● **RECORDS**:
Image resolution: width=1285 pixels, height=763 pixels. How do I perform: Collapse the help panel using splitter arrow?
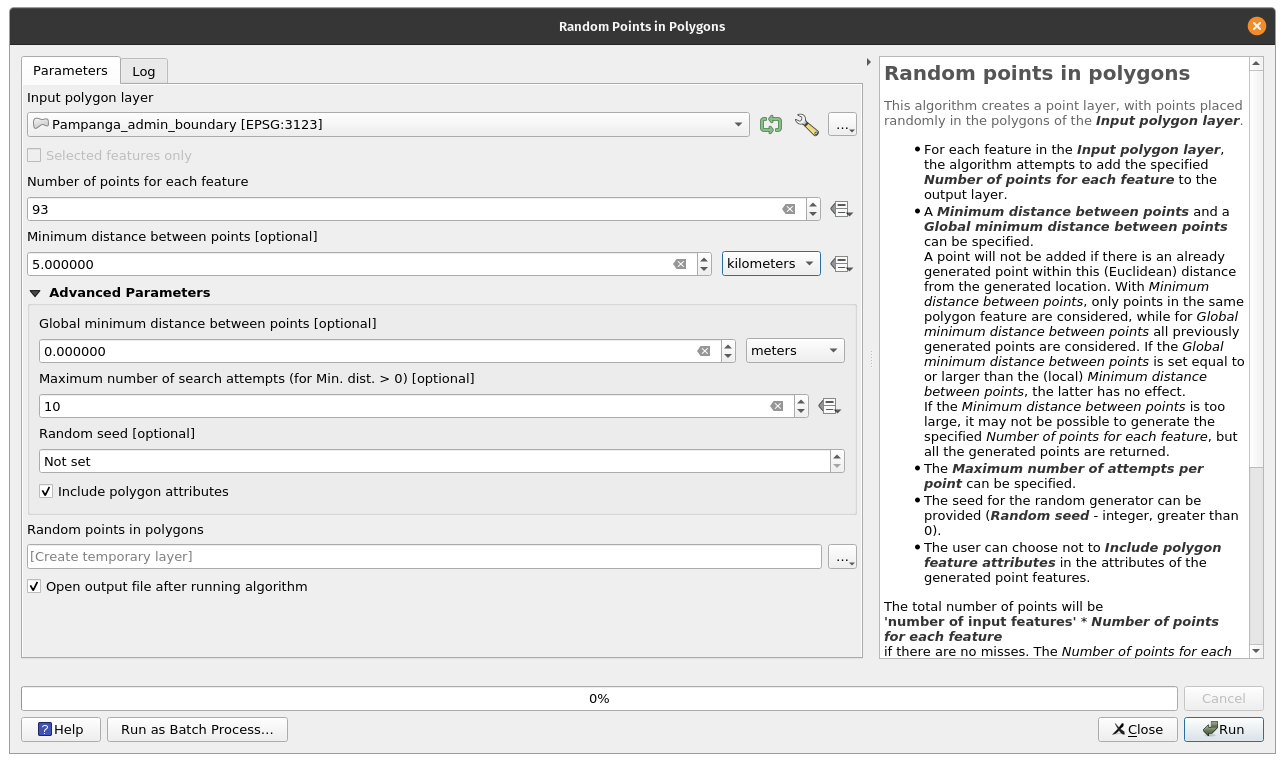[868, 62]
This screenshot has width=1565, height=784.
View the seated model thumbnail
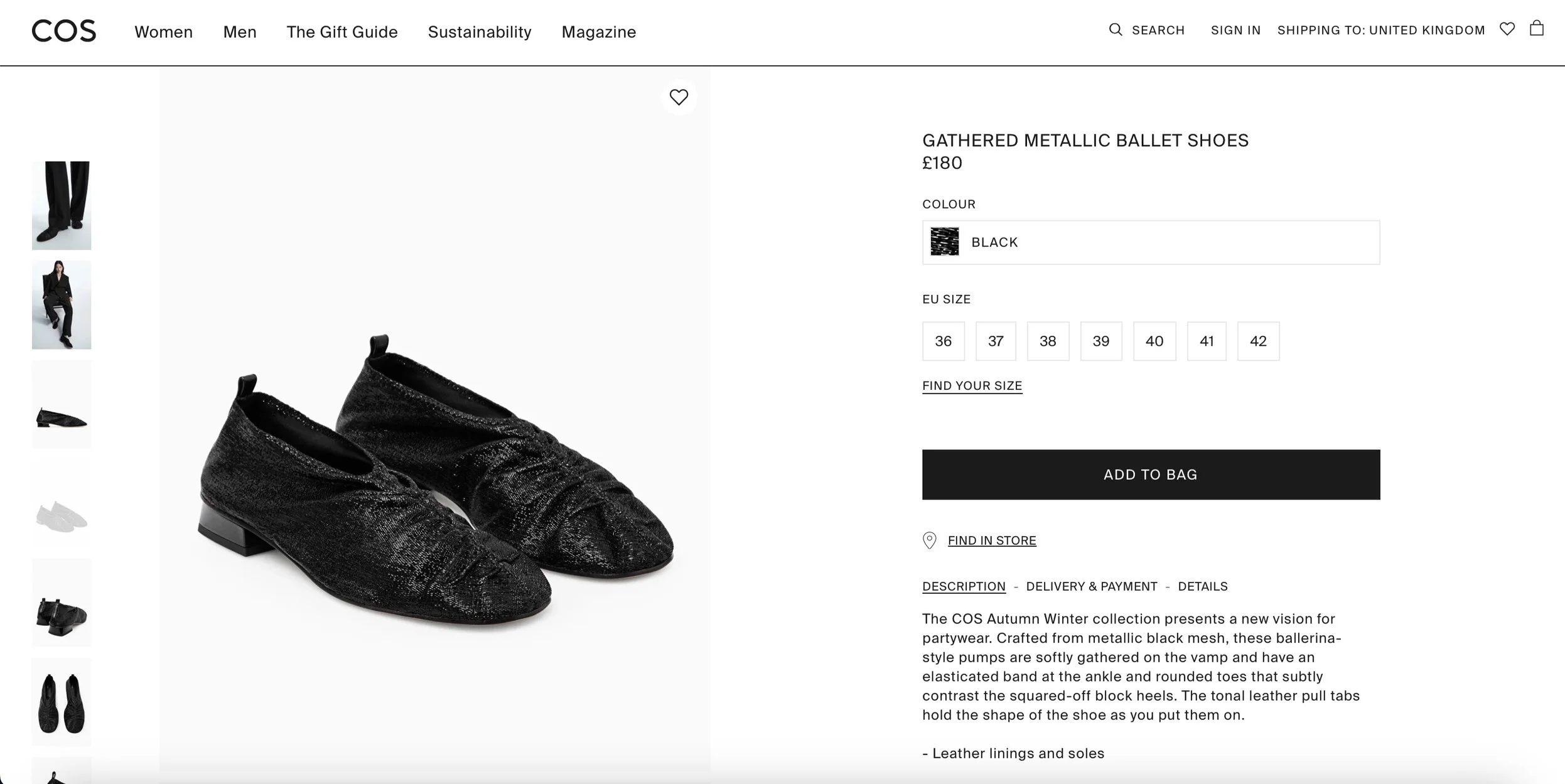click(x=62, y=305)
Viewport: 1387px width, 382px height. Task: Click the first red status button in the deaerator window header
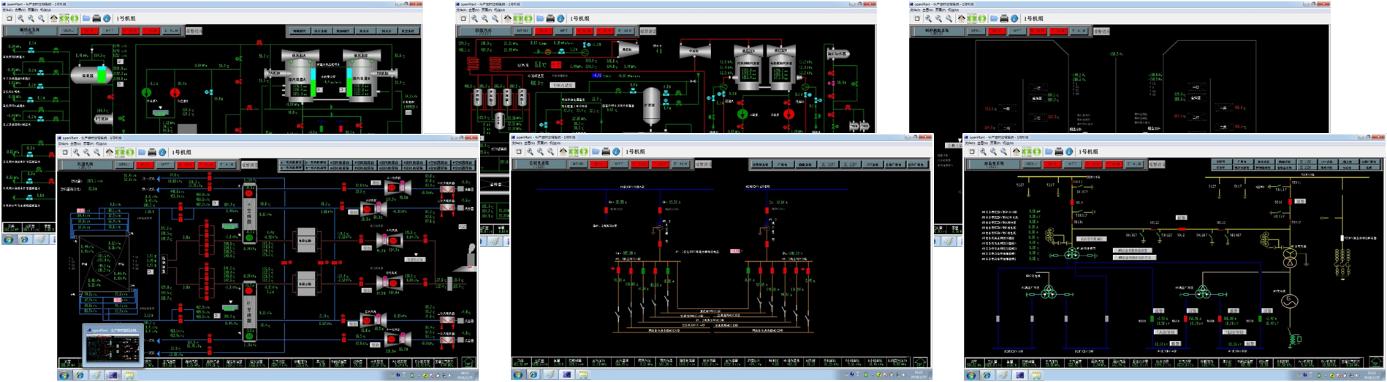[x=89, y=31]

● **EXERCISE PROMPT**: Omitting the pictures, copy each record above exactly as it stands.

● **TASK RESULT**:
Image resolution: width=1285 pixels, height=763 pixels. How do I perform: Collapse the help panel using splitter arrow?
[868, 62]
This screenshot has width=1565, height=784.
View the seated model thumbnail
click(x=62, y=305)
Viewport: 1387px width, 382px height. Task: Click the first red status button in the deaerator window header
[x=89, y=31]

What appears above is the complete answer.